▶ [Record extracts]
———
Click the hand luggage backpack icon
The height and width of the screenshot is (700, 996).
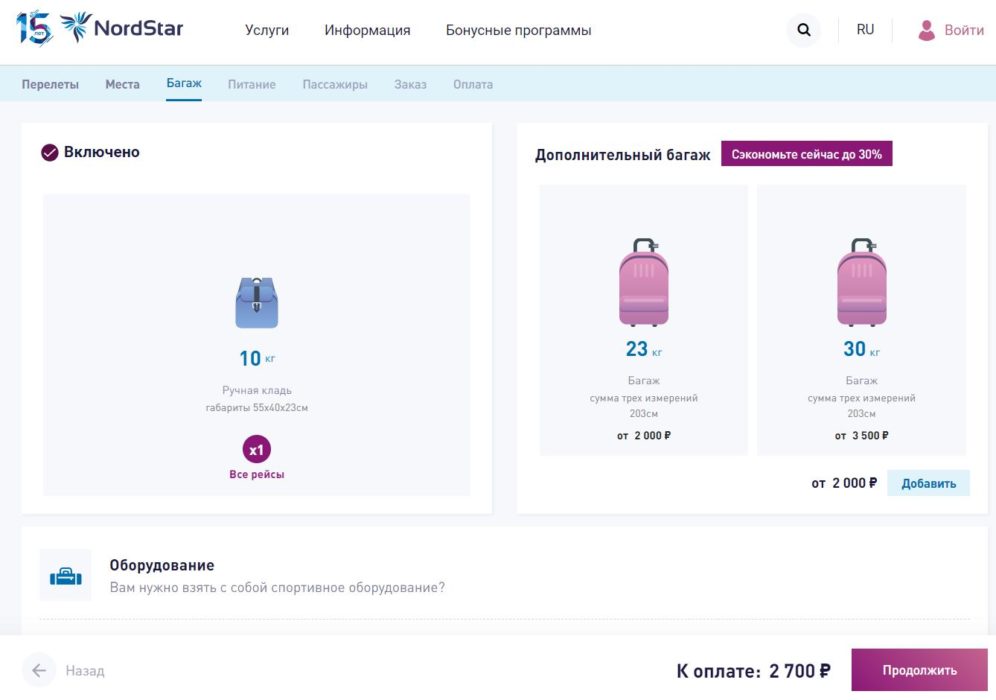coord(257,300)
———
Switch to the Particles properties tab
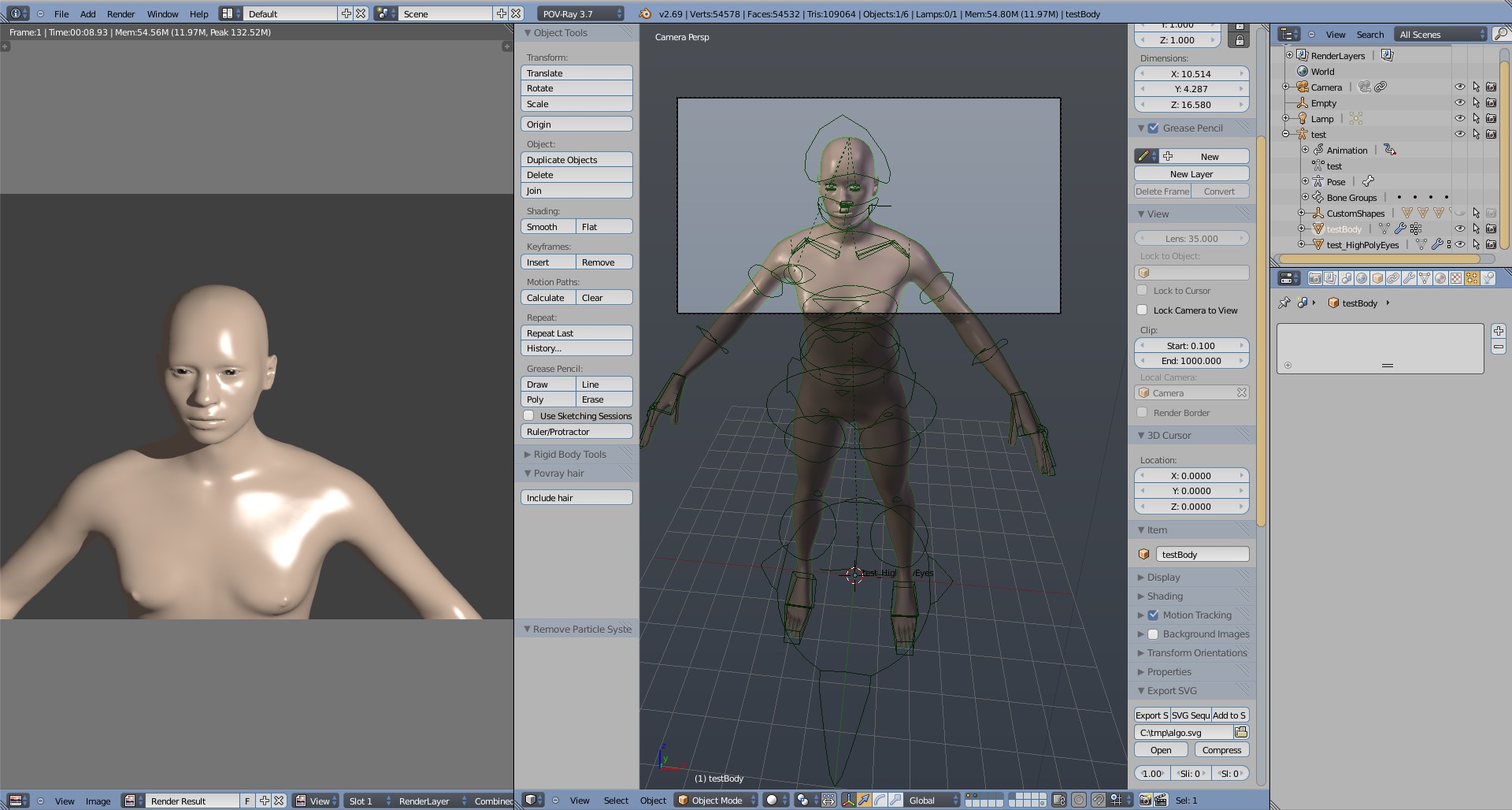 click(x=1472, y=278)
———
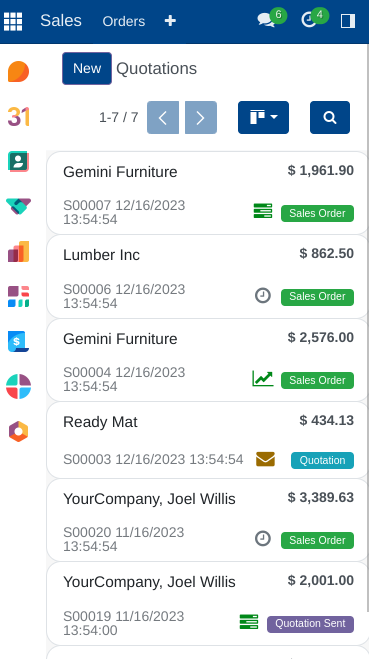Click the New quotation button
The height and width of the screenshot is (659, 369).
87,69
———
▶ [Exercise requirements]
Retype the lines from the one containing "Click the hand luggage backpack icon" through the one containing "coord(257,300)", keeping both end lines, and leave the pictures out.

▶ [Written solution]
Click the hand luggage backpack icon
The height and width of the screenshot is (700, 996).
coord(257,300)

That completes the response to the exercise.